WHAT YOU ARE ASKED TO DO: From the data that follows, print exactly the lines starting at the one containing "Instruction: Click the 显示结果 magnifier icon" and ending at the one containing "Given: Open the tweet timestamp 8:05 AM link"; include both of them and nothing more.

AVAILABLE RECORDS:

--*--

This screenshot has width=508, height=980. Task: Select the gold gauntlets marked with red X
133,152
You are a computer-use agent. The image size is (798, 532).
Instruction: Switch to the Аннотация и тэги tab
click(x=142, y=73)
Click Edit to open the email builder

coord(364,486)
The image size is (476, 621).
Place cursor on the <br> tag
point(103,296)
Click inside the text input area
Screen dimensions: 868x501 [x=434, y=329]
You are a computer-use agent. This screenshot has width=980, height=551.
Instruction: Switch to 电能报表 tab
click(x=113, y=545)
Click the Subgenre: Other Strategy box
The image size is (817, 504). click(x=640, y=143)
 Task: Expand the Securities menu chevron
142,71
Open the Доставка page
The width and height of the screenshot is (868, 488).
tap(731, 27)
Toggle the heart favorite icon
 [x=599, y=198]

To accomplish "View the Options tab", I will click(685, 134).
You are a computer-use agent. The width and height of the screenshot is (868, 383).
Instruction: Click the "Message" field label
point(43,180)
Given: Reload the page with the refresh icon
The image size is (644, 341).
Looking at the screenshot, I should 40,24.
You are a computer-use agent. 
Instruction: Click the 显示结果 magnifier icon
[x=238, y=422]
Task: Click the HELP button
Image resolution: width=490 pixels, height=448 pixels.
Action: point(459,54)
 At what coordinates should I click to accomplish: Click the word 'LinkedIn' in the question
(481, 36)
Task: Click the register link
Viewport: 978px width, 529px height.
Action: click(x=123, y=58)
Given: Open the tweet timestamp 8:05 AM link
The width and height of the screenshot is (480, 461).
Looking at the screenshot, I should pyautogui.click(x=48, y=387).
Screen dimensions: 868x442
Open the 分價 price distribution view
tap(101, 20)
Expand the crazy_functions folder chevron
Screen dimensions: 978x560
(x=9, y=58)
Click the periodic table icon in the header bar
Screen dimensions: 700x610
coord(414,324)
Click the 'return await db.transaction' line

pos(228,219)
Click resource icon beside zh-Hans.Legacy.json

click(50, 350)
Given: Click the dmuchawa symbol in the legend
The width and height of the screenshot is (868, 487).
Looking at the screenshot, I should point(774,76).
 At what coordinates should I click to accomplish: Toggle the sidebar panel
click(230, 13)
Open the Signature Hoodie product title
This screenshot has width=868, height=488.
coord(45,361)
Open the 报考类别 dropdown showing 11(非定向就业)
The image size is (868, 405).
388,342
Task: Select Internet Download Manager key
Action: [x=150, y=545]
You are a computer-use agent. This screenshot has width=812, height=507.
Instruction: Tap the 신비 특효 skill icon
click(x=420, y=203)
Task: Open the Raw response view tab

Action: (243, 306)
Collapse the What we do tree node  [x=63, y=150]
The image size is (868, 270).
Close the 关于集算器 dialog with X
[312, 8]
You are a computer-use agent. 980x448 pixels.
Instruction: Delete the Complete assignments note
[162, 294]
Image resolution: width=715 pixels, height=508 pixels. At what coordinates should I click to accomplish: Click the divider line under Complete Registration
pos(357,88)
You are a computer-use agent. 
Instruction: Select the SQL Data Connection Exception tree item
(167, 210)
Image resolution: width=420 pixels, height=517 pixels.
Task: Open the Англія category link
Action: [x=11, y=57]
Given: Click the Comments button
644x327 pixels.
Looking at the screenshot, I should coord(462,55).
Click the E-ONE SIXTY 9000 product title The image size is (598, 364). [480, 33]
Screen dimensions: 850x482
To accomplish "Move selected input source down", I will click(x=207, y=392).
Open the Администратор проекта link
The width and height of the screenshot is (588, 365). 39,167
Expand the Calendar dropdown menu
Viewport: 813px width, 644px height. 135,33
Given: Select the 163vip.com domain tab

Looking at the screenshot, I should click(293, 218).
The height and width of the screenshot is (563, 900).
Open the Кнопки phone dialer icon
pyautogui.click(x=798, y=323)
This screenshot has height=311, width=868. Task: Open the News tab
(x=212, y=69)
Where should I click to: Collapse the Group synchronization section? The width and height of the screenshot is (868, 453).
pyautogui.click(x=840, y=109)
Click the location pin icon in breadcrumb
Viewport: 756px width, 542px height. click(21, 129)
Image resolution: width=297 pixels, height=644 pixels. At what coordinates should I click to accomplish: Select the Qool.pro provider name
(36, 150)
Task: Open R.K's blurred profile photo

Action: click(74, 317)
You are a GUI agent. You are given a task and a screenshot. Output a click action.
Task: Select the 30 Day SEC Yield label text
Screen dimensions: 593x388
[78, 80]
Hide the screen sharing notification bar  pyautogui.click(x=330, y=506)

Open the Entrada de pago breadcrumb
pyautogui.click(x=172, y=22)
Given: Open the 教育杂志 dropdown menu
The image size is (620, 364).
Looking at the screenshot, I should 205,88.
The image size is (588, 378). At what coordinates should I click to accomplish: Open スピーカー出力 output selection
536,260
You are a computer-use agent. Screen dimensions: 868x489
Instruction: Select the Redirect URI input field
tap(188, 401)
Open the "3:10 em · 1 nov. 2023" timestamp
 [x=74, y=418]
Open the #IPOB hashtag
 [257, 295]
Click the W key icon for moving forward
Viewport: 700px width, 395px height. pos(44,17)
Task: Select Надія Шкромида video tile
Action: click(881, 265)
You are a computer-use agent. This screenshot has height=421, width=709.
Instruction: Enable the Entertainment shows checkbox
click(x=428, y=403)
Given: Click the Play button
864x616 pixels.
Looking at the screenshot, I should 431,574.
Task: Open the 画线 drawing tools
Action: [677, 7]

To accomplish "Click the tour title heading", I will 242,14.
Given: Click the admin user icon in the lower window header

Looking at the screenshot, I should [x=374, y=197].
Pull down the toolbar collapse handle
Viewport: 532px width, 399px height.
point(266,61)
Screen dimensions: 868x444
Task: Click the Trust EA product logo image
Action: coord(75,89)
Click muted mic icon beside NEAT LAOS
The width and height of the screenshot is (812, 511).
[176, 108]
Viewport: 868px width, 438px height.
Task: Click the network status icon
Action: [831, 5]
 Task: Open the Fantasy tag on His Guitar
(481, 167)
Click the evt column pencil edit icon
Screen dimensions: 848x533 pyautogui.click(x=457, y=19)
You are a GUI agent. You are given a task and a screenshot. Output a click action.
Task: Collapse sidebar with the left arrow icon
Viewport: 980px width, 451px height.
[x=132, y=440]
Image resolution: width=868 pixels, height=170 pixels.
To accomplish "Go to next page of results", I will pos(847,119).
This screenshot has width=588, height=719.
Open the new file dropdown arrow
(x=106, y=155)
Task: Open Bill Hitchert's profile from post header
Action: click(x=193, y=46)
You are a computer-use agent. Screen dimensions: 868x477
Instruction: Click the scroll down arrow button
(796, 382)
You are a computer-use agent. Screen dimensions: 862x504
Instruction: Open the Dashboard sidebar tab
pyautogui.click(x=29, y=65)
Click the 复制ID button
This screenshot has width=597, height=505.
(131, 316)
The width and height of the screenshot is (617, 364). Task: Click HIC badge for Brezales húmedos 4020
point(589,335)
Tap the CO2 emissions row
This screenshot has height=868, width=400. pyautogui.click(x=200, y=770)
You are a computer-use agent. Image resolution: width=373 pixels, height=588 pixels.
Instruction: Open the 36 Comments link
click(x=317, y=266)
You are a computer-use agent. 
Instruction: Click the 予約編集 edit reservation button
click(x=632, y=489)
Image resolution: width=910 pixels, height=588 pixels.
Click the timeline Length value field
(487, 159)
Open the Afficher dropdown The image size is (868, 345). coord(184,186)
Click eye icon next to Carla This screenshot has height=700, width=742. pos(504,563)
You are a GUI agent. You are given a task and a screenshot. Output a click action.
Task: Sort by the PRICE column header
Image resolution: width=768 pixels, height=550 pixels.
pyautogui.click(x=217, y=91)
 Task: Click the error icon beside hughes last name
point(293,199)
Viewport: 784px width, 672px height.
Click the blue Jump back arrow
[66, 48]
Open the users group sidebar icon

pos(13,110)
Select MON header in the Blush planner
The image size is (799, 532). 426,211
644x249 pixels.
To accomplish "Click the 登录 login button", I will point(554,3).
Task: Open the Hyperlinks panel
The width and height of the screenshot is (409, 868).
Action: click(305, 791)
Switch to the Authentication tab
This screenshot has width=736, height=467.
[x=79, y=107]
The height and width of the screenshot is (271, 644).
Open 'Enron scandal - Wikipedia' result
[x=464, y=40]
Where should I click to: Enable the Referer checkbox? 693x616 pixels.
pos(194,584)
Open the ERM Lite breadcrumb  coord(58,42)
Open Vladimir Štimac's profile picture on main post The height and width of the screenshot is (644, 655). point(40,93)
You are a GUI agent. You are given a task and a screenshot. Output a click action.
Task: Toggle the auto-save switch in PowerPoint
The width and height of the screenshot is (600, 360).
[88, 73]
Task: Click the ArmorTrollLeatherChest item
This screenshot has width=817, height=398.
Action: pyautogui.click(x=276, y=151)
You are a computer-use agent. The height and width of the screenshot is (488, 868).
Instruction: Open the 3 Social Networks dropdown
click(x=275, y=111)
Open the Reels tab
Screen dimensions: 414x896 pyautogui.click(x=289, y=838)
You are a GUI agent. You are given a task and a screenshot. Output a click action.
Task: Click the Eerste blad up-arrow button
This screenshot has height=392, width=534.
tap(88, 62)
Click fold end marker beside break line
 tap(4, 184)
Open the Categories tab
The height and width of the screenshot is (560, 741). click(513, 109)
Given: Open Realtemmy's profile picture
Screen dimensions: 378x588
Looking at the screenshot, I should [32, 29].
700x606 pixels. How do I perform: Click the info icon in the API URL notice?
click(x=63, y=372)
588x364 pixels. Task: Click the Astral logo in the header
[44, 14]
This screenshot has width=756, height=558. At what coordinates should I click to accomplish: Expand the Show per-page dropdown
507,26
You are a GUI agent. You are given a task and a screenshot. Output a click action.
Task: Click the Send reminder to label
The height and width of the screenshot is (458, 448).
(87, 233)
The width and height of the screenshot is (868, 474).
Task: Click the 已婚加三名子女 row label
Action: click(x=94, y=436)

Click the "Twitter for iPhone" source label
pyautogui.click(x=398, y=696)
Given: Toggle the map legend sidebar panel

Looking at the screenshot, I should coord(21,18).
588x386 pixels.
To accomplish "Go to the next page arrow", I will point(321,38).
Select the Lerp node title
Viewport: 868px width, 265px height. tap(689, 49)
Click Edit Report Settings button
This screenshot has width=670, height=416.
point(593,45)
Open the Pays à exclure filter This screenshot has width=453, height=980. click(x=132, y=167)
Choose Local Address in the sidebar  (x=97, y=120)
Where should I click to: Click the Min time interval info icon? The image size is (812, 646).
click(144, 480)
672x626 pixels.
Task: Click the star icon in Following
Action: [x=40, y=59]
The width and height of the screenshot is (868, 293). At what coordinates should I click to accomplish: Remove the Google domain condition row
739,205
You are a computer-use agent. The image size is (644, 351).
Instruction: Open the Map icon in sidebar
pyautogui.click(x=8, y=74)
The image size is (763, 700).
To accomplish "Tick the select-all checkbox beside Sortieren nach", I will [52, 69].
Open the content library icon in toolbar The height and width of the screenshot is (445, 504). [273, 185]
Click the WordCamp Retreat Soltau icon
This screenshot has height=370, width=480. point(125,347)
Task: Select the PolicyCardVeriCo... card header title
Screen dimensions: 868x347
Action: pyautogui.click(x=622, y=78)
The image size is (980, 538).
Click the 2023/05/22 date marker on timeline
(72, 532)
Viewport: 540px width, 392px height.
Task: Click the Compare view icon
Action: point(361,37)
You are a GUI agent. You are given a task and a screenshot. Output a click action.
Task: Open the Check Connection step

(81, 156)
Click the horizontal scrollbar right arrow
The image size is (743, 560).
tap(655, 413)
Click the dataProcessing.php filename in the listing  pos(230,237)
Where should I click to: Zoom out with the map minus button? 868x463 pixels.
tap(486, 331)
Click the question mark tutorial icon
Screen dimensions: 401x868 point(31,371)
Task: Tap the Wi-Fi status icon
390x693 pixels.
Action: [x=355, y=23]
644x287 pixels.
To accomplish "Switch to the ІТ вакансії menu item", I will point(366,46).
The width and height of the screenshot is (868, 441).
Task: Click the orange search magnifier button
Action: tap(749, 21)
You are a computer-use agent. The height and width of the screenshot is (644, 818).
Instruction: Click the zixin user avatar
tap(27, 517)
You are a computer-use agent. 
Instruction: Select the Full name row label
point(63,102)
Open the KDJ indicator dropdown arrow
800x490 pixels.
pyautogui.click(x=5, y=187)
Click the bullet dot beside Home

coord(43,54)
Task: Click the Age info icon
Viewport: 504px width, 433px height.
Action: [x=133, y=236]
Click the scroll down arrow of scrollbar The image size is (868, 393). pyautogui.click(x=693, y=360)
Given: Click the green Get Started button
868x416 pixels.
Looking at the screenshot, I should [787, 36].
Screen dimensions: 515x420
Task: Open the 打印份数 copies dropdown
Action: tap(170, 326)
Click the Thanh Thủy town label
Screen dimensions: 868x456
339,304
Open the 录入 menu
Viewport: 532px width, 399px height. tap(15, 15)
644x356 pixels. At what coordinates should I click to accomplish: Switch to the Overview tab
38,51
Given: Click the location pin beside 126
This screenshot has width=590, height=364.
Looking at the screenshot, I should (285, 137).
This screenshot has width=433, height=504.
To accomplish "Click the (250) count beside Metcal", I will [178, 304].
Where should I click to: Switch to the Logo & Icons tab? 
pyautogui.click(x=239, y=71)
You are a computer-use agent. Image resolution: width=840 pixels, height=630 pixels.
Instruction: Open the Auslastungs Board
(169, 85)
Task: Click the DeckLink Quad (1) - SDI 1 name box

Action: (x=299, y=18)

--*--

OUTPUT OF THE TASK:
Instruction: Click the 显示结果 magnifier icon
[x=238, y=422]
Task: Click the HELP button
Image resolution: width=490 pixels, height=448 pixels.
Action: point(459,54)
 At what coordinates should I click to accomplish: Click the word 'LinkedIn' in the question
(481, 36)
Task: Click the register link
Viewport: 978px width, 529px height.
Action: click(x=123, y=58)
Given: Open the tweet timestamp 8:05 AM link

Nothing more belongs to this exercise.